Abstract:
Coastal areas are vulnerable to disasters such as tsunamis, floods, large waves, and hurricanes. Many studies on disasters in
coastal areas were based on surveys for specific areas, but limited research explored the whole country. Applying data analytics for
disaster management is critical to reducing the impact of disasters. This study aims to classify provinces based on disaster events and
disaster preparedness and response capacity in coastal villages through cluster analysis, principal component analysis, and a
combination of principal component analysis and cluster analysis. This secondary study applies data mining techniques to Indonesian
official statistics. Data mining used the Python Scikit-learn and Tableau analytical software. The unit of analysis is all provinces of
Indonesia as an archipelago country. The cluster analysis optimally produced two clusters with 6 (18%) and 27 (82%) provinces. The
small cluster, named the high-intensity cluster, has a higher intensity of disaster events, preparedness, and response than the big one,
named the low-intensity cluster. The big cluster has a higher percentage of coastal villages (25%) than the first (10%).

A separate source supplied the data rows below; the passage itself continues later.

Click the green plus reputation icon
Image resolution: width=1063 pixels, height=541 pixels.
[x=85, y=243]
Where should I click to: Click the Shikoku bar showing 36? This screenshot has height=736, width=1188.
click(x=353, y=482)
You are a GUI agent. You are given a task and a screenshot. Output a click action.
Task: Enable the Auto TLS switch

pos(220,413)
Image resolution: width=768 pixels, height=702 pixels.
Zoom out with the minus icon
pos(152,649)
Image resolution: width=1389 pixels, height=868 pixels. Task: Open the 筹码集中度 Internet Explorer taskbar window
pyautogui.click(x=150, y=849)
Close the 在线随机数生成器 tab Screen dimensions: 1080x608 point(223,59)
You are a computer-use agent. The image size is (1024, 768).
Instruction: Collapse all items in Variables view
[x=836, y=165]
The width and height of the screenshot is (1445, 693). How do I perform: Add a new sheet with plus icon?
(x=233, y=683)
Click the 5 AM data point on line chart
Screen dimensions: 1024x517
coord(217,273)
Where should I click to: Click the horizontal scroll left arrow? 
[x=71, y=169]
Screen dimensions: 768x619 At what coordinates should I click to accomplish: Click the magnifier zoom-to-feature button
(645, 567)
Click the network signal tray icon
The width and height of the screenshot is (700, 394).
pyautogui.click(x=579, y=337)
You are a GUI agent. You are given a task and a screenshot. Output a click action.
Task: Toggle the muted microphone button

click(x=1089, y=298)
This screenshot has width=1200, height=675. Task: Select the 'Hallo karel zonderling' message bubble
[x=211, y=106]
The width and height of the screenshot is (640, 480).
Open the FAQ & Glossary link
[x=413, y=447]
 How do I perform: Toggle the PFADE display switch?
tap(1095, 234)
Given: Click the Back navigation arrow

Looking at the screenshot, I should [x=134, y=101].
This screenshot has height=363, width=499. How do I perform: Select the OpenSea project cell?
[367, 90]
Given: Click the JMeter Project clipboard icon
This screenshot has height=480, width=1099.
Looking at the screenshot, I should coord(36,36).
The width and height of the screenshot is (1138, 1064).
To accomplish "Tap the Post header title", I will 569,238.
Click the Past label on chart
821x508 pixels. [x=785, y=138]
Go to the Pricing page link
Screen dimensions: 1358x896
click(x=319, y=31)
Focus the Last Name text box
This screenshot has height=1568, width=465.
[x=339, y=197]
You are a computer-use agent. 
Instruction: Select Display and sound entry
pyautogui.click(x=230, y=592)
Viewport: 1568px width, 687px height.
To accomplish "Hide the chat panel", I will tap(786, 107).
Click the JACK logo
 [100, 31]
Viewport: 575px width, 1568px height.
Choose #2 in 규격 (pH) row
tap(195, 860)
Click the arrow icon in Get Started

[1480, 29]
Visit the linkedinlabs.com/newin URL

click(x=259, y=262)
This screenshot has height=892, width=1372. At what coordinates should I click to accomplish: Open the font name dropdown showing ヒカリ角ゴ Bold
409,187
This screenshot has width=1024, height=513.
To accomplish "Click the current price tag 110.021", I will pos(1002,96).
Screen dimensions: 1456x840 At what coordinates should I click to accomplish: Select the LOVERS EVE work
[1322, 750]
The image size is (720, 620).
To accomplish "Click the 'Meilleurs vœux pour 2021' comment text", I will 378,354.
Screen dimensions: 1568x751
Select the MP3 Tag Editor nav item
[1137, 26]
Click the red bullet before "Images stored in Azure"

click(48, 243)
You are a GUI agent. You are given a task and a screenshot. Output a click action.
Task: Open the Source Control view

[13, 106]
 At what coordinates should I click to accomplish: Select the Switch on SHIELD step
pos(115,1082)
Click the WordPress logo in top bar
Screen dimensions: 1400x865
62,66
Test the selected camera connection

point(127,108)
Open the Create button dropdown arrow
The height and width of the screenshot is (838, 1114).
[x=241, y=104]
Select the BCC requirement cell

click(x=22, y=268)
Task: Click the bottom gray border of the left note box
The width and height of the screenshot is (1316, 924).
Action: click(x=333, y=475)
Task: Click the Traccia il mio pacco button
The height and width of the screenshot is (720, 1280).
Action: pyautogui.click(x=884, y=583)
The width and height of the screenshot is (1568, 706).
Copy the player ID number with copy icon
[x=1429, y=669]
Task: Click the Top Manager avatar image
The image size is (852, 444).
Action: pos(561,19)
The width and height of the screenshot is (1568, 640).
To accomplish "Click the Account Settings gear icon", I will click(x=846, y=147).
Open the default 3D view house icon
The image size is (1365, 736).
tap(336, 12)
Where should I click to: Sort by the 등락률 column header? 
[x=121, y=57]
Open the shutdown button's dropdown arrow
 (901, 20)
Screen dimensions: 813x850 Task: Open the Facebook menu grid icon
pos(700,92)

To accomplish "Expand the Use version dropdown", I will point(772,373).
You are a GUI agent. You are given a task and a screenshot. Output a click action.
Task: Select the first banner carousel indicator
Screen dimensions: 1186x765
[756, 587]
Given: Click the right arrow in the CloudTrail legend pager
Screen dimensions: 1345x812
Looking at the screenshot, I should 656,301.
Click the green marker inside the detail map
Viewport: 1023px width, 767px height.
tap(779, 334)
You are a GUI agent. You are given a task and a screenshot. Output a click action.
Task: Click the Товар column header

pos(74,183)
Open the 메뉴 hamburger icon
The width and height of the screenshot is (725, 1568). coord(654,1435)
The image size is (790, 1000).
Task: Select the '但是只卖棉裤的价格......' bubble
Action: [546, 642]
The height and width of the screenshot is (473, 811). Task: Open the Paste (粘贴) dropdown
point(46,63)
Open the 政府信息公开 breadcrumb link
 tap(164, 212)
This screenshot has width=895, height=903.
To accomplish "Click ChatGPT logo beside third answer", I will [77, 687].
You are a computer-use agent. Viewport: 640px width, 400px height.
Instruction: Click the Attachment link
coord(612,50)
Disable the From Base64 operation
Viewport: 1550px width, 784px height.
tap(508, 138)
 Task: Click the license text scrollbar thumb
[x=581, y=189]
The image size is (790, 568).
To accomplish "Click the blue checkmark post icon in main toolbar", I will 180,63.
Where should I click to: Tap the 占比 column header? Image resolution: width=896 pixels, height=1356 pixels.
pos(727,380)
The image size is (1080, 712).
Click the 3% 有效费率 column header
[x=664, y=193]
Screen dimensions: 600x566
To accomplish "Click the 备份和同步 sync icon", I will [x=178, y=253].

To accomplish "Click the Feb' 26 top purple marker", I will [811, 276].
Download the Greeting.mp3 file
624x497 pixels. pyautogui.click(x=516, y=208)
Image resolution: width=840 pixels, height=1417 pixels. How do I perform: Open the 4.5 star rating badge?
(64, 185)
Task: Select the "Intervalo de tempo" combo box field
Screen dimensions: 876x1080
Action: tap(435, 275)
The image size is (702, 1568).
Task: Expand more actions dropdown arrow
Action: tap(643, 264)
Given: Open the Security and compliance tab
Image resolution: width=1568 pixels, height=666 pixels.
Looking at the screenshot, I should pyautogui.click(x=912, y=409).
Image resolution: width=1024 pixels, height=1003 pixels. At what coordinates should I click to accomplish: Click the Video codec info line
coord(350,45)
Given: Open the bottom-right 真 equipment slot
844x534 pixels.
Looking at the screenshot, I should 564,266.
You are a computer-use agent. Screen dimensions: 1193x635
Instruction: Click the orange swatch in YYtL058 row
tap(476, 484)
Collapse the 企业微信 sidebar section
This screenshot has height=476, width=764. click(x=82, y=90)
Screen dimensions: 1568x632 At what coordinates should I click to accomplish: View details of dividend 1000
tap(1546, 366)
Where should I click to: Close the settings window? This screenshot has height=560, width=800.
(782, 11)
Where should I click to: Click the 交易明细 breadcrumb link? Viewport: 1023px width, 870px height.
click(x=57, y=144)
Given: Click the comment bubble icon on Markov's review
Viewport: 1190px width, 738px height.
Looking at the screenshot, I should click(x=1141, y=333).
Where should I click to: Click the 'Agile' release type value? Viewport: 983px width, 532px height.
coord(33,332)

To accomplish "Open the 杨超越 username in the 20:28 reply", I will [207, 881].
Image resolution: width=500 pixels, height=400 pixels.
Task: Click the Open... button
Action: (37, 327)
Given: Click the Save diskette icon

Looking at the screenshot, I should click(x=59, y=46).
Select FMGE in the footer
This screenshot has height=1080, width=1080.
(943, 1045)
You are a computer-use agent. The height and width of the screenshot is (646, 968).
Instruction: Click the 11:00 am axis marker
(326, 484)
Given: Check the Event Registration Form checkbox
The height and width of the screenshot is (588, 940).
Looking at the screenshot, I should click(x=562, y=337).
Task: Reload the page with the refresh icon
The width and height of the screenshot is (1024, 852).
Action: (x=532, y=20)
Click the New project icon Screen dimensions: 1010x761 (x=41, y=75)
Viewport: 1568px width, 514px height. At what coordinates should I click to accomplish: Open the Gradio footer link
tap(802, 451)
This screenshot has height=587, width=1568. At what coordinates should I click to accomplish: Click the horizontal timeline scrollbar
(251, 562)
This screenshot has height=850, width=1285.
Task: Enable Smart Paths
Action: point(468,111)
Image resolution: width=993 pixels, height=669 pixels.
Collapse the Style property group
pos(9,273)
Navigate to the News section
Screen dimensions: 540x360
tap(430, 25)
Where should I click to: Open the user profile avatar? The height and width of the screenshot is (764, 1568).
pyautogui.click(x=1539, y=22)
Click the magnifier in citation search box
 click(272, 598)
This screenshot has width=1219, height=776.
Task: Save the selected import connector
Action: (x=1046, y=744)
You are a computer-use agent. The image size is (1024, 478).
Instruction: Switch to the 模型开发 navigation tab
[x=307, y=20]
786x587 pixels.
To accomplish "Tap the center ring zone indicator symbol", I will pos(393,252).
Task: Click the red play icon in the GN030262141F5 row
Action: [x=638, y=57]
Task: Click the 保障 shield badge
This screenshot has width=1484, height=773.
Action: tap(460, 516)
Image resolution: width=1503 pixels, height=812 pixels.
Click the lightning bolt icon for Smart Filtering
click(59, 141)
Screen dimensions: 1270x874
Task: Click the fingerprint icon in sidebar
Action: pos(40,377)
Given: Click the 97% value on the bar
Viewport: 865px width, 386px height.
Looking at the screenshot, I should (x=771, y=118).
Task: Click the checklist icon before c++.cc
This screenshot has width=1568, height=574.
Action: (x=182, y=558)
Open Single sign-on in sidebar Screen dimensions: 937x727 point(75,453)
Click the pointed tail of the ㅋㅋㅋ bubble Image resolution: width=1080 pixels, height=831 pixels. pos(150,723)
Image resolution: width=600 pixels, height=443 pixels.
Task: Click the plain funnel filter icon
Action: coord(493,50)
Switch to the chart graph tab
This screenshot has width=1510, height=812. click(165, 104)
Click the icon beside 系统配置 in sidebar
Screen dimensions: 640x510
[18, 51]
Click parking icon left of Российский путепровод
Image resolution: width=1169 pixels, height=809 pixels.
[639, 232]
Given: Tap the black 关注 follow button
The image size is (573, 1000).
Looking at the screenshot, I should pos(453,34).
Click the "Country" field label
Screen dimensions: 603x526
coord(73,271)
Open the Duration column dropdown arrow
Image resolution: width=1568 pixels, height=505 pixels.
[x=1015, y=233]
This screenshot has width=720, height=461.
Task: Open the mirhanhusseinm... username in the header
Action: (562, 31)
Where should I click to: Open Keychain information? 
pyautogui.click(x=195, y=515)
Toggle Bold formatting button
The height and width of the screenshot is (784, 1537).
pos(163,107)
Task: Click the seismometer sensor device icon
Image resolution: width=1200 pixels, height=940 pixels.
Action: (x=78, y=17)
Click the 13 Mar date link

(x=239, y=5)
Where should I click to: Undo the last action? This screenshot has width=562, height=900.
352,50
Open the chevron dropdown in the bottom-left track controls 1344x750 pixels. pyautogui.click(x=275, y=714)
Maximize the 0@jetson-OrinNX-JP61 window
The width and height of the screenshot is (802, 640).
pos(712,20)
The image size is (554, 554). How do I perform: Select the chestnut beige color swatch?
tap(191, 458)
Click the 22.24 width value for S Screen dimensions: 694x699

The results of
the principal component analysis were used to classify regions through geographic heat maps and scatter plots. Combining multiple
principal component analysis and cluster analysis provides an alternative method to cluster analysis alone. The analysis produced three
clusters with 6 (18%), 10 (30%), and 17 (52%) provinces. However, the cluster model from cluster analysis alone is better than the
model from the combination of principal component analysis and cluster analysis. Therefore, cluster analysis and principal component
analysis might be used independently, and both methods are complementary to exploring regional classification. The result of this
study suggests an improvement in disaster preparedness and response for coastal villages, especially for provinces with a high
percentage of coastal villages.